Javascript String uses UTF-16. Code points in the input string exceed what one byte can store:
Example:
// Javascript represents string as sequence of UTF-16.
let originalString = "美";
console.log(`originalString.codePointAt(0)=${originalString.codePointAt(0)}`); // Prints:
// Prints: originalString.codePointAt(0)=32654
Try encoding the string to a Buffer first:
const data = { a: "美味しい", b: "مزیدار" };
let originalString = JSON.stringify(data);
console.log("Original:", originalString);
// Encode string to sequence of bytes in UTF-8.
const originalStringBuffer = Buffer.from(originalString, "utf-8");
let encodedRaw = base122.encode(originalStringBuffer);
let encodedString = Buffer.from(encodedRaw, "utf-8").toString();
console.log("Encoded:", encodedString);
let decodedRaw = base122.decode(encodedString);
let decodedString = Buffer.from(decodedRaw).toString("utf-8");
console.log("Decoded:", decodedString);
Outputs:
Original: {"a":"美味しい","b":"مزیدار"}
Encoded: =HL↕◄hEg_#יˏG☺Kxp↑XGΖf♂XY6qME?1'l,$'h
Decoded: {"a":"美味しい","b":"مزیدار"}
I think an improvement is to have encode
throw an exception if given a string with code points that occupy more than one byte. This is proposed in https://github.com/kevinAlbs/Base122/pull/15
The key info here was JS storing strings as UTF-16. I don't know why I thought JS uses UTF-8 for strings by default.
https://github.com/kevinAlbs/Base122/pull/15 is merged. Closing.

• _TASK INSTRUCTIONS_
Write out the thread on JavaScript string encoding in full, word for word. The material that comes next has no connection to the thread on JavaScript string encoding.

• _DATA SHOWN_
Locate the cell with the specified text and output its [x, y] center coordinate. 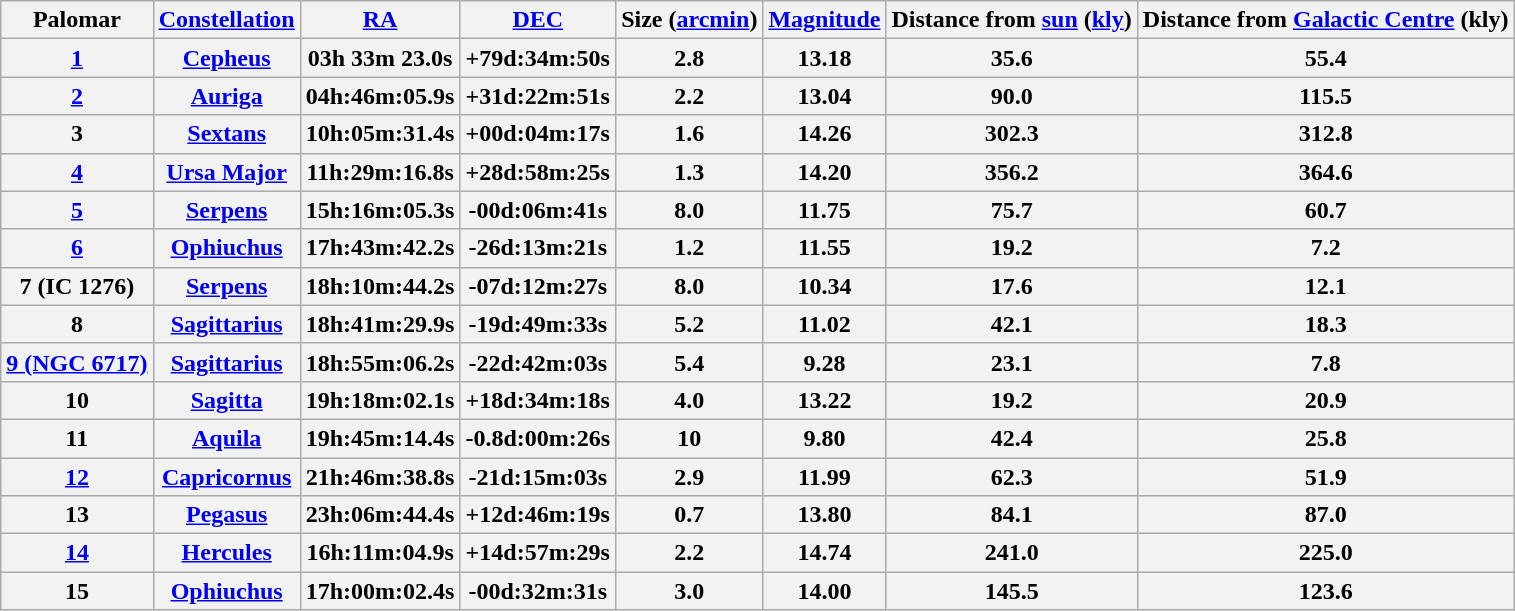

• _THE COMPLETED TASK_
Javascript String uses UTF-16. Code points in the input string exceed what one byte can store:
Example:
// Javascript represents string as sequence of UTF-16.
let originalString = "美";
console.log(`originalString.codePointAt(0)=${originalString.codePointAt(0)}`); // Prints:
// Prints: originalString.codePointAt(0)=32654
Try encoding the string to a Buffer first:
const data = { a: "美味しい", b: "مزیدار" };
let originalString = JSON.stringify(data);
console.log("Original:", originalString);
// Encode string to sequence of bytes in UTF-8.
const originalStringBuffer = Buffer.from(originalString, "utf-8");
let encodedRaw = base122.encode(originalStringBuffer);
let encodedString = Buffer.from(encodedRaw, "utf-8").toString();
console.log("Encoded:", encodedString);
let decodedRaw = base122.decode(encodedString);
let decodedString = Buffer.from(decodedRaw).toString("utf-8");
console.log("Decoded:", decodedString);
Outputs:
Original: {"a":"美味しい","b":"مزیدار"}
Encoded: =HL↕◄hEg_#יˏG☺Kxp↑XGΖf♂XY6qME?1'l,$'h
Decoded: {"a":"美味しい","b":"مزیدار"}
I think an improvement is to have encode
throw an exception if given a string with code points that occupy more than one byte. This is proposed in https://github.com/kevinAlbs/Base122/pull/15
The key info here was JS storing strings as UTF-16. I don't know why I thought JS uses UTF-8 for strings by default.
https://github.com/kevinAlbs/Base122/pull/15 is merged. Closing.